Task requirements → Your task is to print every entry below exactly as given.
START Given information
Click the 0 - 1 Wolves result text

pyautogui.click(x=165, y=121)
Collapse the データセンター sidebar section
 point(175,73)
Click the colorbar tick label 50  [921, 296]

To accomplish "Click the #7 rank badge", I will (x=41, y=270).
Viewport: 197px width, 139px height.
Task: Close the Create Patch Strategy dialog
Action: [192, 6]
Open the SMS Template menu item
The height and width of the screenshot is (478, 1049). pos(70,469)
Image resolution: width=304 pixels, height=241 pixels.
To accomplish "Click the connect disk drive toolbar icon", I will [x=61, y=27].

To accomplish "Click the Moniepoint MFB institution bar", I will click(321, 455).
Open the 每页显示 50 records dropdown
END Given information
Written reply →
Click the 0 - 1 Wolves result text

pyautogui.click(x=165, y=121)
Collapse the データセンター sidebar section
 point(175,73)
Click the colorbar tick label 50  [921, 296]

To accomplish "Click the #7 rank badge", I will (x=41, y=270).
Viewport: 197px width, 139px height.
Task: Close the Create Patch Strategy dialog
Action: [192, 6]
Open the SMS Template menu item
The height and width of the screenshot is (478, 1049). pos(70,469)
Image resolution: width=304 pixels, height=241 pixels.
To accomplish "Click the connect disk drive toolbar icon", I will [x=61, y=27].

To accomplish "Click the Moniepoint MFB institution bar", I will click(321, 455).
Open the 每页显示 50 records dropdown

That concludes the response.